What's Next for the Presidential Campaigns? ()
John McCain had a high bar to reach last night with his acceptance speech at the GOP convention in St Paul. Not only was he following Barack Obama's historical performance in front of 80,000 Democrats the week before, he was also following the highly effective speech delivered the night before by his running mate Sarah Palin. McCain brought the party faithful to their feet with a mixture of his emotional personal story and a rousing promise to do battle with the powers-that-be in Washington. But can he resurrect the maverick persona with a voting record that's supported the current administration? We look at what's next for the campaign. Can both candidates to be the agents of change the country needs? Will Palin lead the charge in a sequel to the culture wars of the past? Should Obama fight back or take the high road?
- Dan Schnur: Republican strategist, @danschnur
- Richard Greene: political speech analyst and communication coach
- Anita Dunn: Democratic Strategist, Obama presidential campaign
- Ann Stone: National Chair, Republicans for Choice, @aews
The Independent Factor ()
The speeches have ended, the confetti's dropped and the candidates are hoping to translate the enthusiasm of the conventioneers to the electorate at large, especially the estimated 15% of undecided voters, many of them Independents. With John McCain and Barack Obama both now claiming the mantle of change and positioning themselves as the anti-Bush candidate, how will Independents decide? Jackie Salit is president of IndependentVoting.org, a national strategy center aimed at developing America's growing independent movement. Political and demographic analyst Elliot Stonecipher monitors independent voting, especially in the south.

▸ DATA ENTRIES:

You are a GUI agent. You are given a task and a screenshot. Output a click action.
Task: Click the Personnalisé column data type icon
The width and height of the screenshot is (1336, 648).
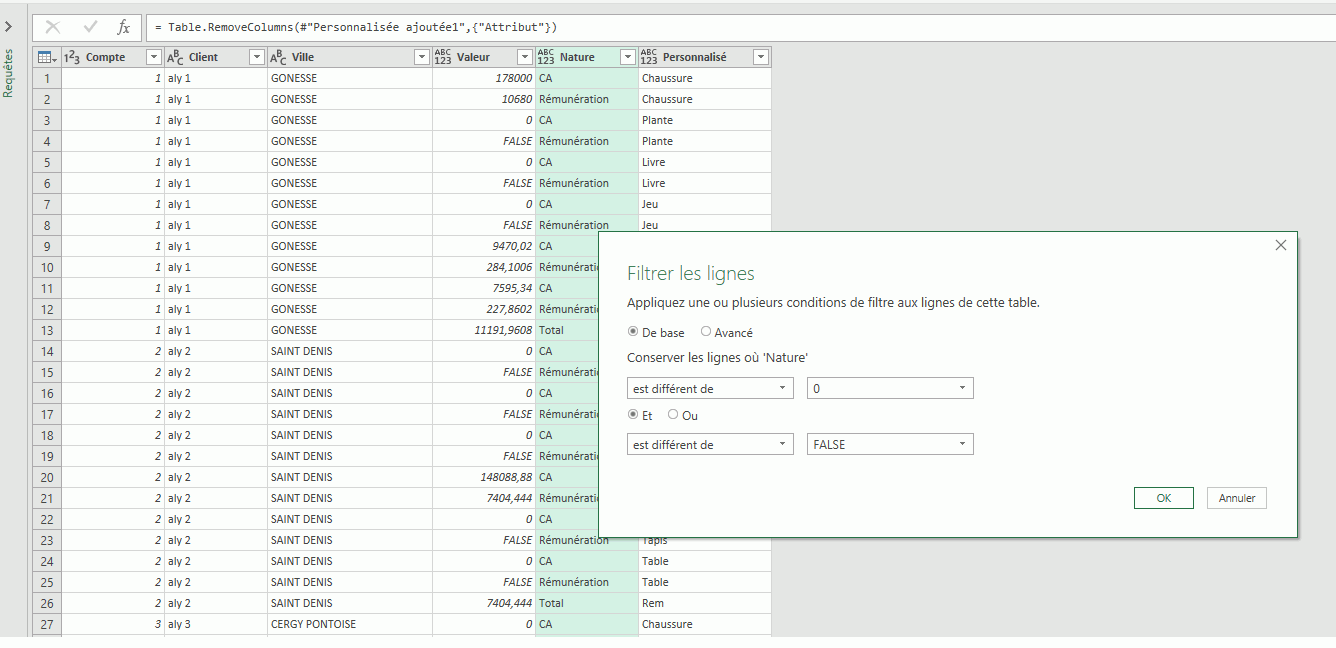click(x=649, y=58)
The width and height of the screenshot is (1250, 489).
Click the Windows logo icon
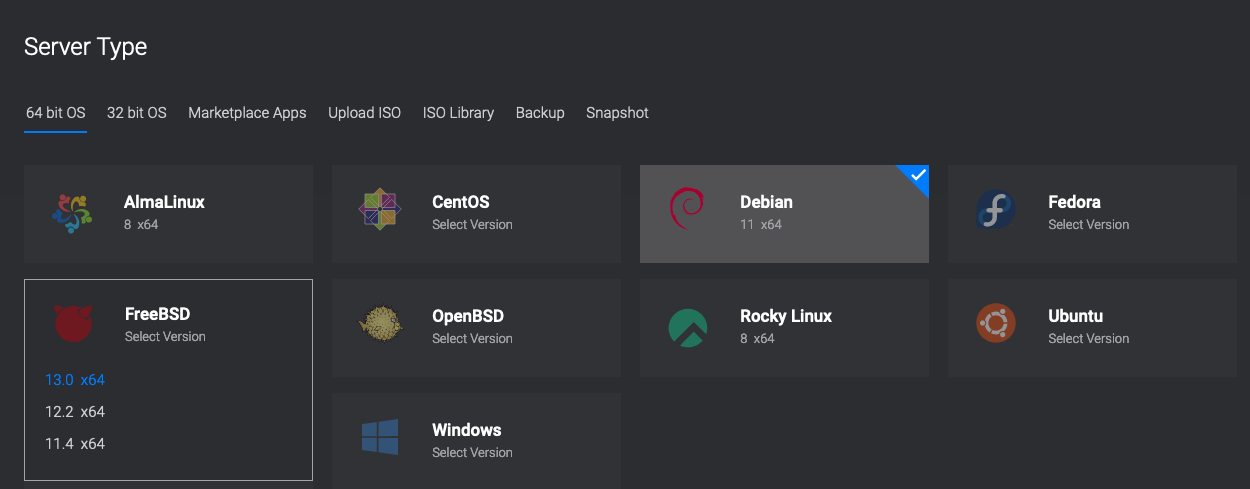380,439
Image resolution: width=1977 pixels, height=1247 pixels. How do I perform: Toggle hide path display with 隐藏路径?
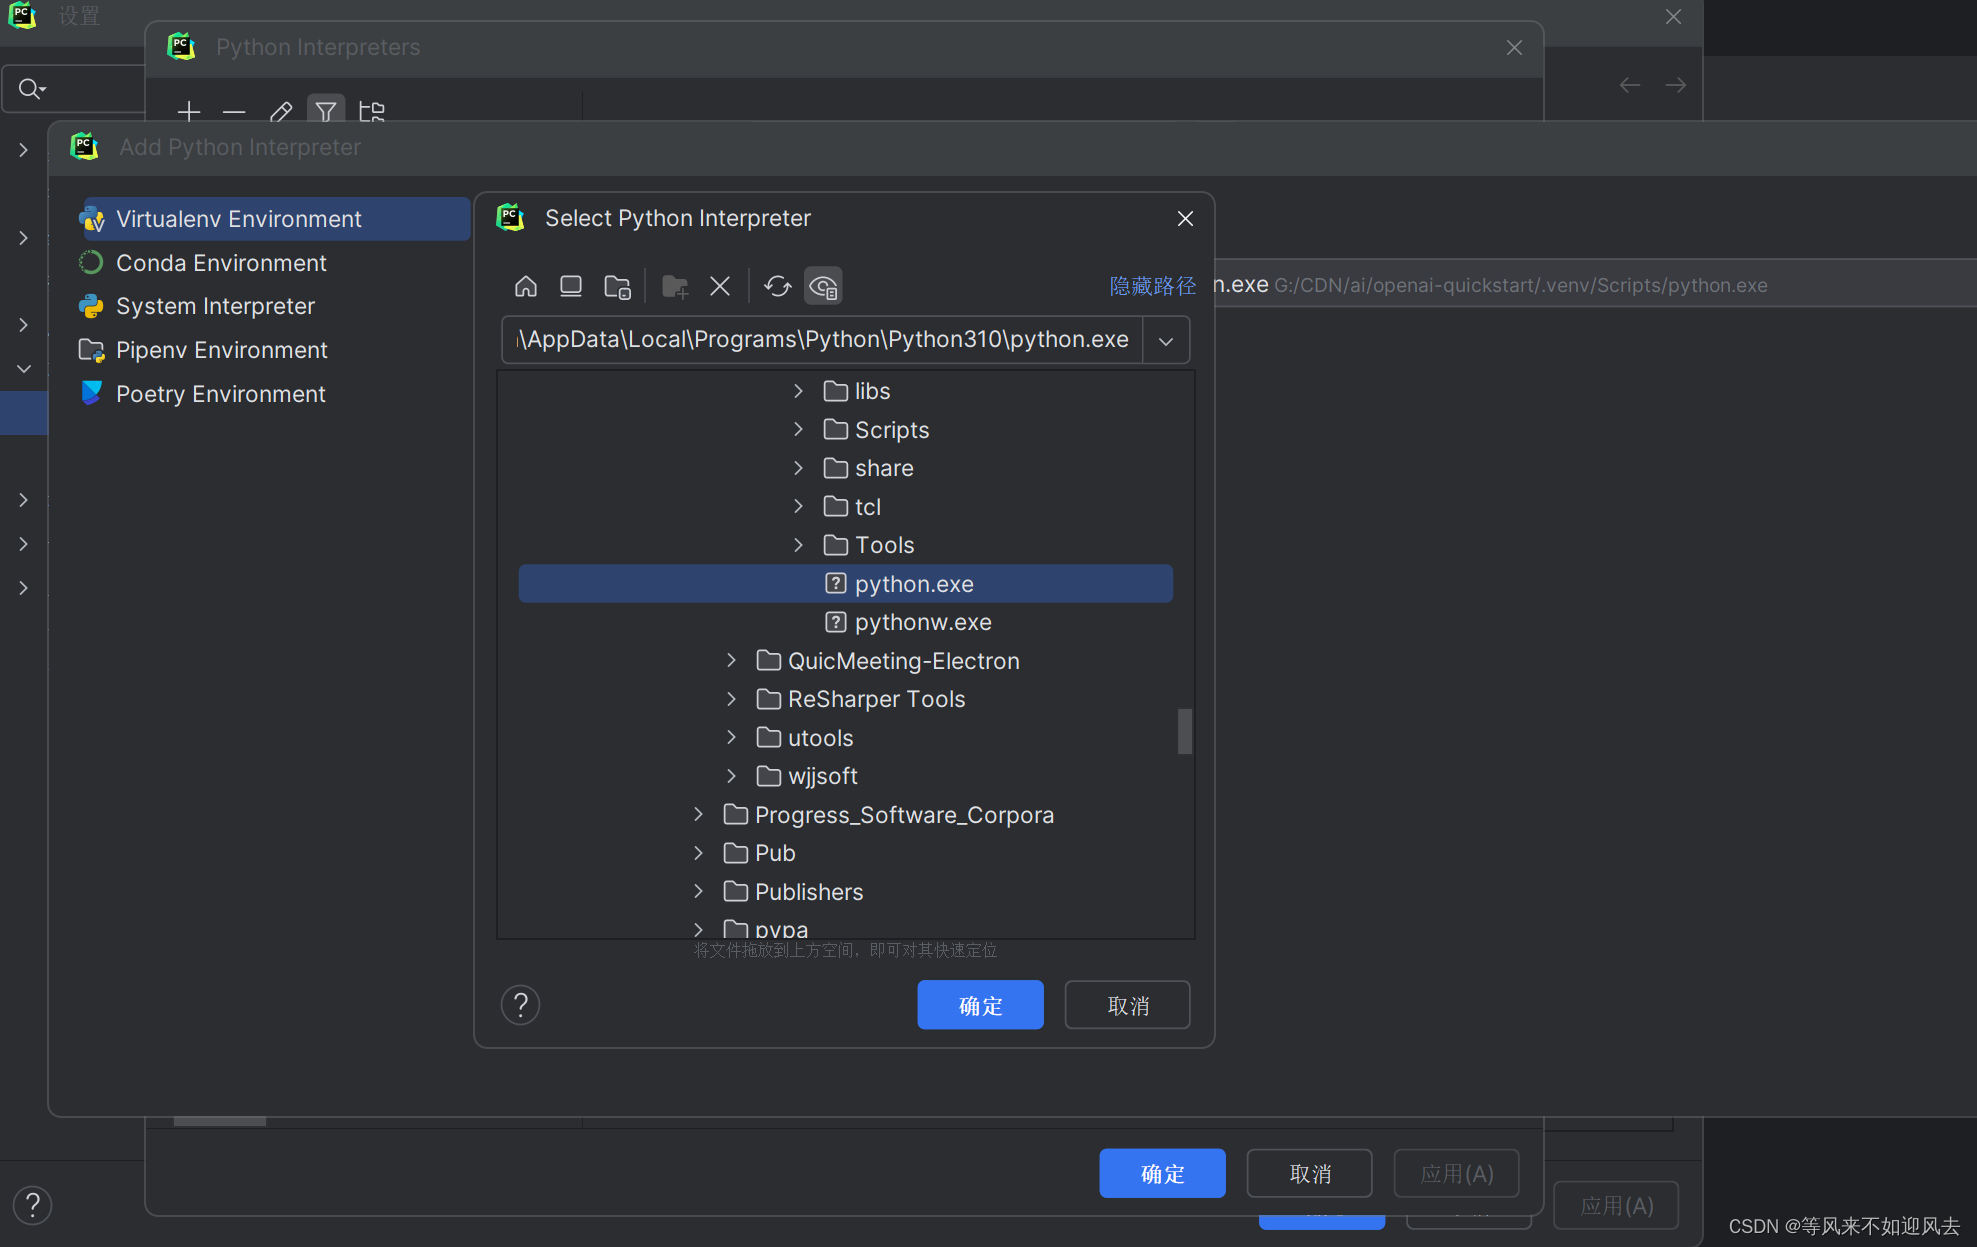pyautogui.click(x=1151, y=286)
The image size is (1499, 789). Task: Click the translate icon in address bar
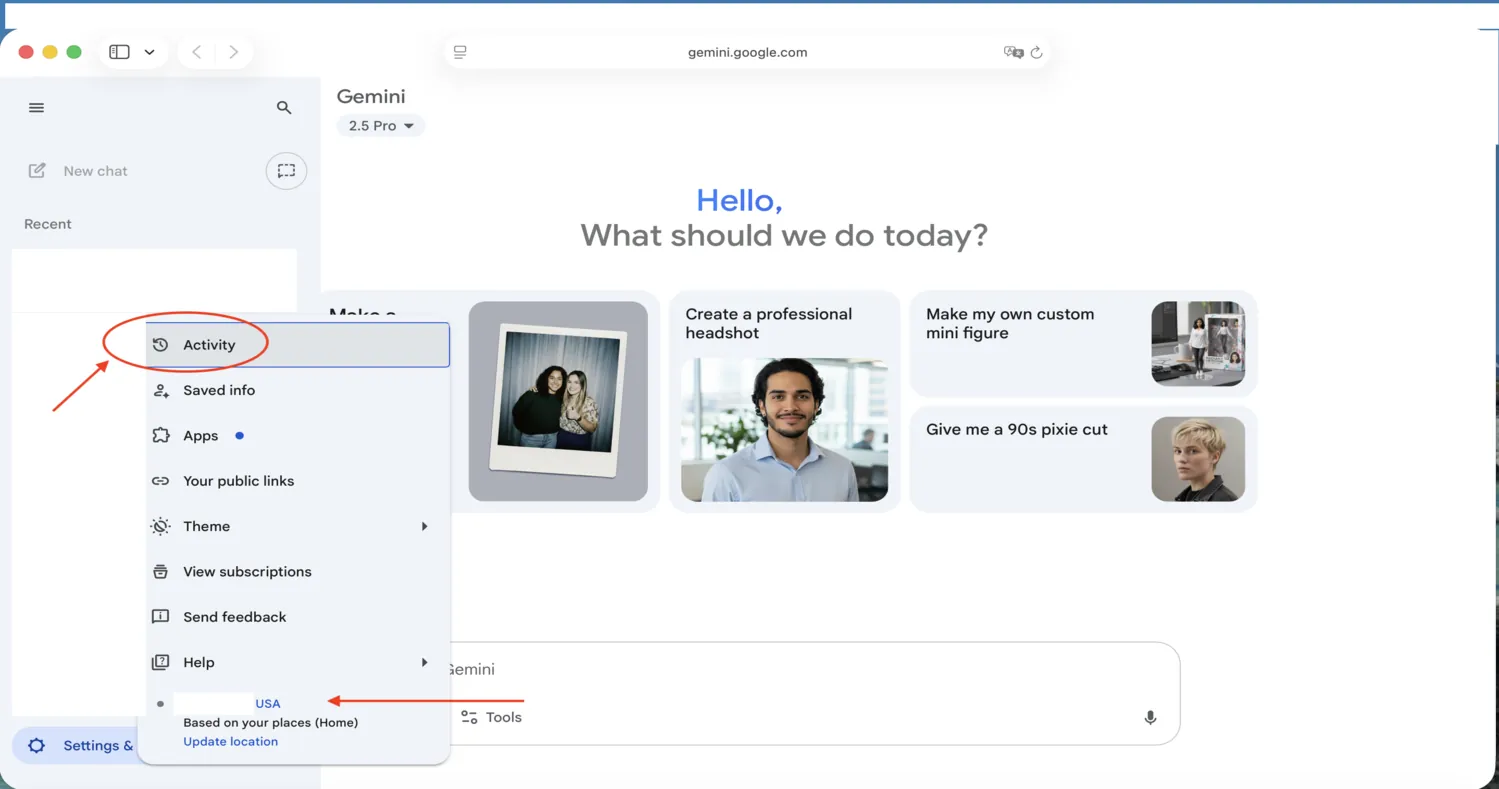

▸ PARTS OF THE EXERCISE:
a) Answer these from the campaign text, one line each:
(i) In what city was the GOP convention held?
(ii) What organization is Jackie Salit president of?
(iii) What share of voters is estimated to be undecided?
b) Extract the passage of the campaign text from "What's Next for the Presidential" up to and including "the high road?", copied without any change.
The rows are not needed for any of this.

▸ ANSWERS GIVEN:
a)
(i) St Paul
(ii) IndependentVoting.org
(iii) 15%

b)
What's Next for the Presidential Campaigns? ()
John McCain had a high bar to reach last night with his acceptance speech at the GOP convention in St Paul. Not only was he following Barack Obama's historical performance in front of 80,000 Democrats the week before, he was also following the highly effective speech delivered the night before by his running mate Sarah Palin. McCain brought the party faithful to their feet with a mixture of his emotional personal story and a rousing promise to do battle with the powers-that-be in Washington. But can he resurrect the maverick persona with a voting record that's supported the current administration? We look at what's next for the campaign. Can both candidates to be the agents of change the country needs? Will Palin lead the charge in a sequel to the culture wars of the past? Should Obama fight back or take the high road?